═══ TEXT SEGMENT

Double-Speak

Stephen Marche, a writer for periodicals, is disturbed by a "war on youth". During a recent radio interview, he suggested that issues of class were irrelevant in the current state of the U.S. economy. He does not begrudge people being exorbitantly rich and not paying more taxes. He does seem to begrudge people who have worked all their lives for wages reaping the benefits of retirement. He also seems to begrudge a social security network which allows parents to support their unemployed adult children.

Mr. Marche's views represent the indoctrination of Reaganism. Rather than looking at the basic flaws of contemporary corporate capitalism and the Reaganite fantasy of mass entrepreneurship, Mr. Marche and others have turned their ire inward toward real people who need a social security network. In other words, kick the needy. It's an old ploy of conservative politicians. The people aren't broken. It's the system, stupid.

Equating the needs of a 70-year-old and the needs of a 21-year-old is simply stupid. Denying the progressive nature of retirement systems and medical care for the aging is barbaric. Blaming those who have fought and worked to establish and maintain these systems for their success at advancing medical technology and improving the general quality of human life is contrary to human self-interest. 

Trying to maintain the legitimacy of any unjust system, like Reagan economics, inevitably leads to double-speak. The equating of freedom with unscrupulous economic rape through war and outright algorithmic theft leads to a corruption of ideas and language about social justice. To accept that 1% of the population is entitled to live lives of immune aristocracy while the 99% descend into class or age-ist warfare is to accept capitalist Social Darwinism. You can wrap yourself in born-again religiosity or pretend great compassion for the poor unemployed, but the acceptance of the status quo of the haves and have-nots at the same time is double-speak, also known as hypocrisy.

══════

## PROMPT A
In the Double-Speak text, what is Stephen Marche said to be disturbed by?
## PROMPT B
Reproduce the Double-Speak text starting with "Mr. Marche's views" and going on through "to human self-interest.", changing "barbaric" to "inhumane".

═══ GIVEN ENTRIES

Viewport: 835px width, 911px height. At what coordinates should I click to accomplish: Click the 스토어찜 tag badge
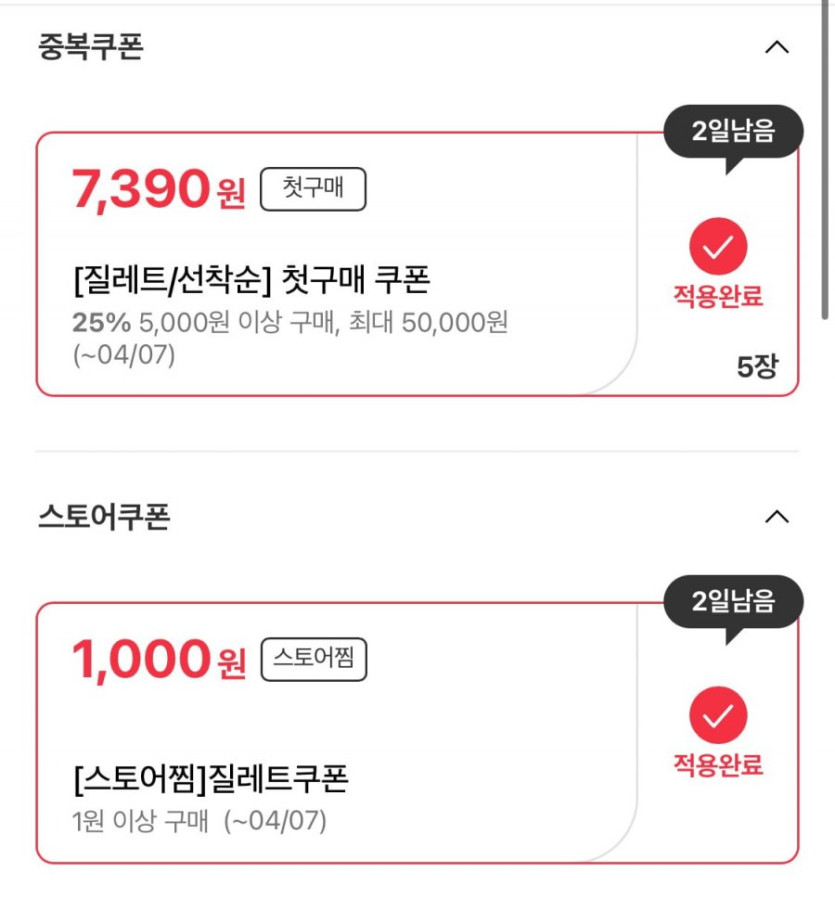tap(313, 660)
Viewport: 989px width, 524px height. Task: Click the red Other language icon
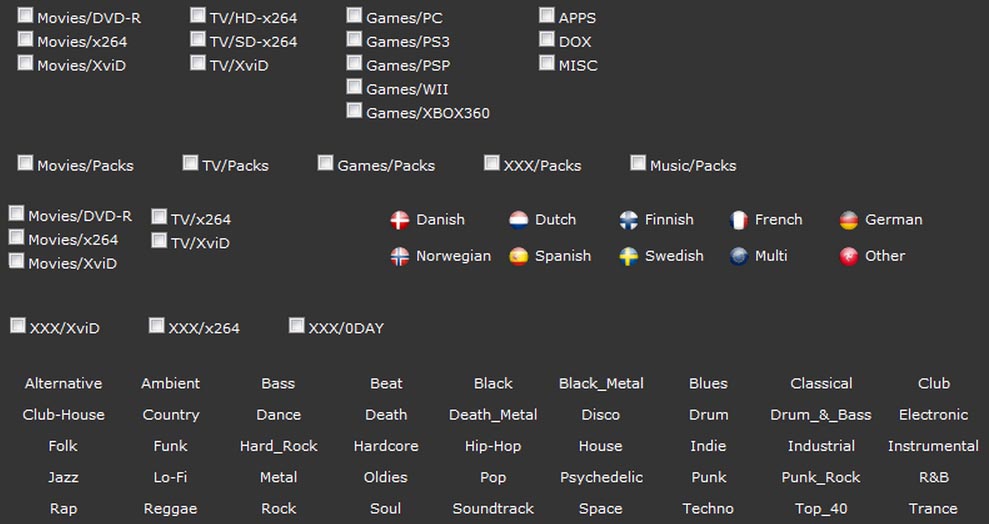point(849,257)
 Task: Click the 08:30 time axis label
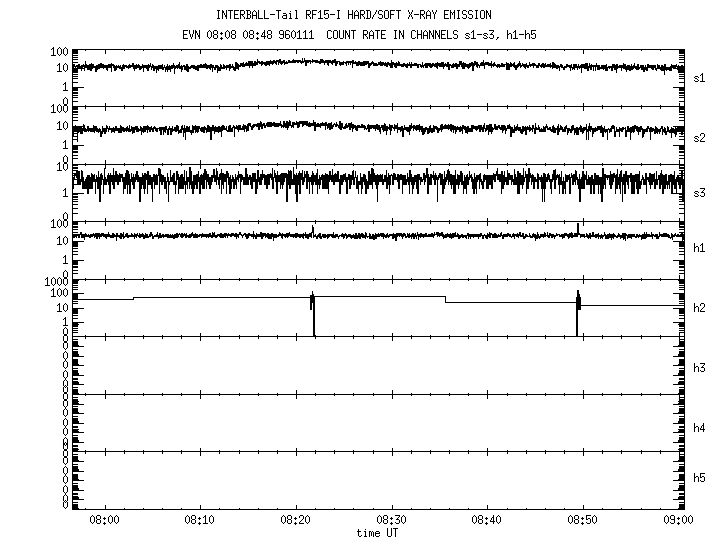(391, 520)
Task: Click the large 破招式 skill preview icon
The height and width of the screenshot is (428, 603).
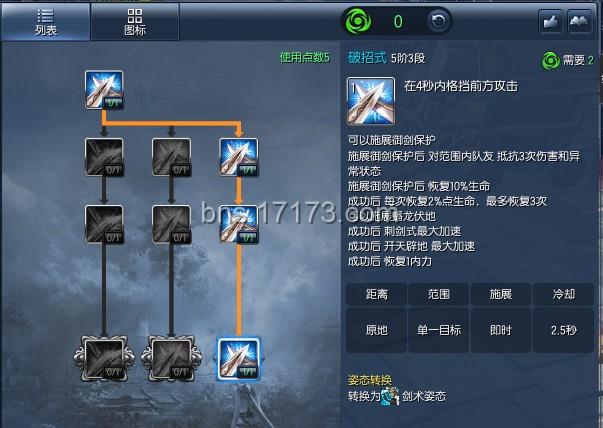Action: (x=371, y=101)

══════

## SOLUTION A
A "war on youth".

## SOLUTION B
Mr. Marche's views represent the indoctrination of Reaganism. Rather than looking at the basic flaws of contemporary corporate capitalism and the Reaganite fantasy of mass entrepreneurship, Mr. Marche and others have turned their ire inward toward real people who need a social security network. In other words, kick the needy. It's an old ploy of conservative politicians. The people aren't broken. It's the system, stupid.

Equating the needs of a 70-year-old and the needs of a 21-year-old is simply stupid. Denying the progressive nature of retirement systems and medical care for the aging is inhumane. Blaming those who have fought and worked to establish and maintain these systems for their success at advancing medical technology and improving the general quality of human life is contrary to human self-interest.